Dans son étude des pratiques participatives dans quatre arrondissements de la ville de Montréal, Boyer-Gendron (2015) a observé que les arrondissements de Montréal avaient des pratiques participatives variées et que « chacun des arrondissements semble répondre à une logique lui étant propre » (Boyer-Gendron 2015, 101). Par ailleurs, elle conclut que les innovations participatives découlent de facteurs internes. Dans le cas des arrondissements de la ville de Montréal, l’auteure reconnaît, à l’instar de Wolman, Strate et Melchior (1996) que « la longévité politique et la gouvernance locale de type « administrative » ne favorisent pas un renouvellement démocratique local » Boyer-Gendron (2015, 103).

Plusieurs auteurs (Cloutier, 2009; Gourgues, 2009; Blondiaux, 2004 et 2011; Morin et Latendresse, 2001; Thibault, Lequin et Tremblay, 2000), s’entendent pour souligner les bienfaits de la participation citoyenne en urbanisme puisqu’elle a permis aux citoyens d’influencer les politiques et les projets dans leurs quartiers en plus de développer des connaissances techniques et des compétences démocratiques. Toutefois, d’autres auteurs en font la critique (Godbout, 2014; Gourgues, 2012; Bherer, 2005; Blondiaux, 2004). Parmi les plus sévères, certains arguent que « dans un contexte d’inégalités sociales structurelles, la délibération ne saurait être qu’un faux semblant, un paravent à toutes les formes de domination » (Blondiaux 2004, 4) et un renforcement de l’exclusion.

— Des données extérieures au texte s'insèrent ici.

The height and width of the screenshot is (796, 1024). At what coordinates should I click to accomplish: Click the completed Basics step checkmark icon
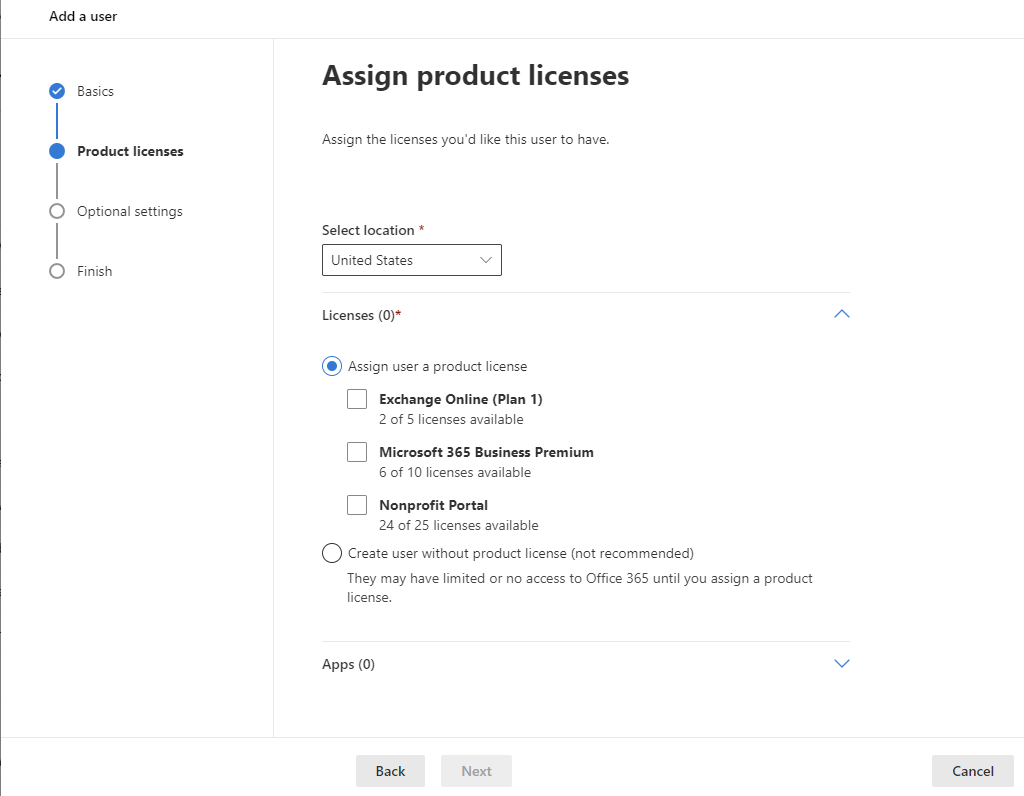pyautogui.click(x=57, y=91)
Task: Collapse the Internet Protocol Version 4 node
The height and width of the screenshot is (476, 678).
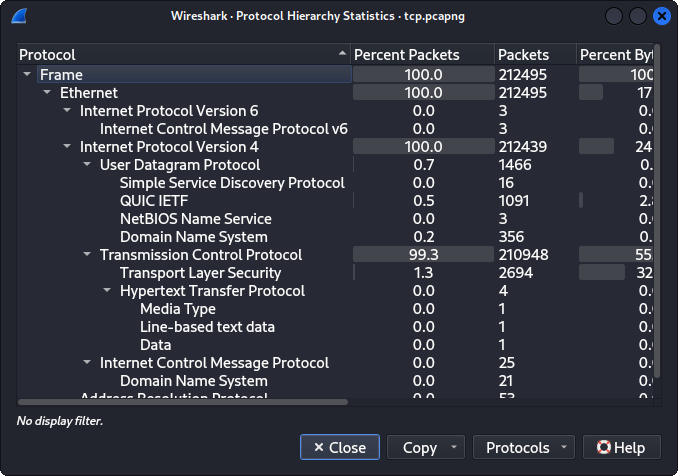Action: (66, 147)
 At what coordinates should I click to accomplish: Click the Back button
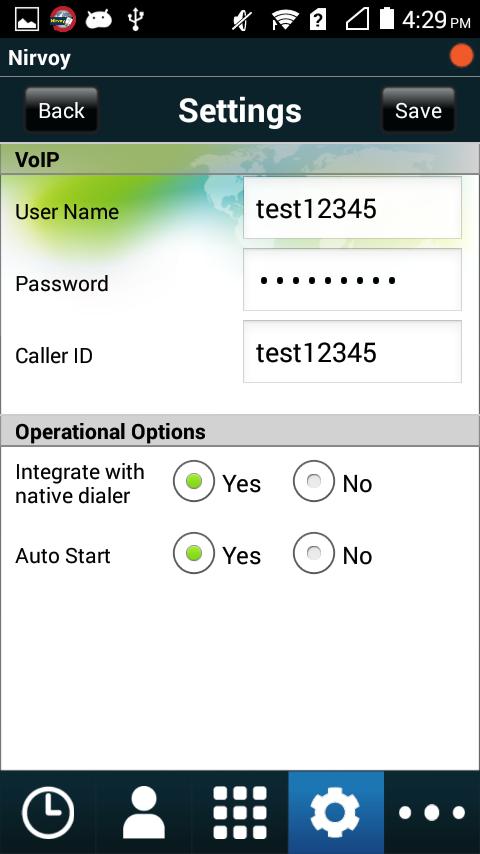(x=62, y=110)
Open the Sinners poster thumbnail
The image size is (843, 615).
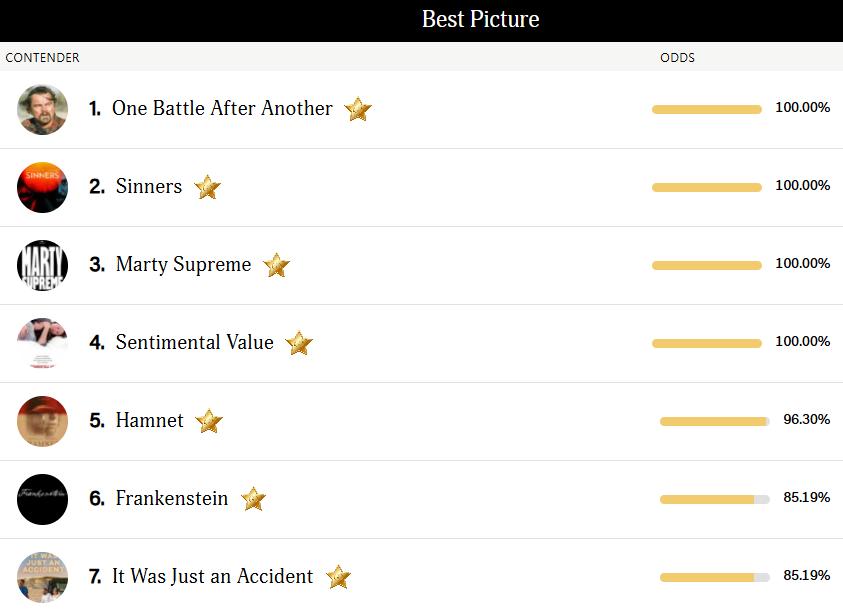(42, 187)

D’autres dénoncent une forme de mise en marché de la participation, « la constitution d’un ensemble d’ingénieries participatives tend à faciliter la production de la participation par les autorités publiques, qui déterminent ainsi le temps, l’espace, les thèmes et les instruments de cette participation » (Gourgues 2012, 5); tandis que d’autres, plus nuancés, relèvent, d’une part, que « la question du nombre de participants demeure importante pour évaluer le succès d’une instance fondée sur la participation mais elle ne s’y limite pas » et, d’autre part, « qu’on peut se demander si le fait que la concrétisation d’un certain idéal de rapprochement ne concerne qu’une minorité de citoyens n’est pas la preuve que la démocratie participative est un leurre » (Bherer 2005, 11).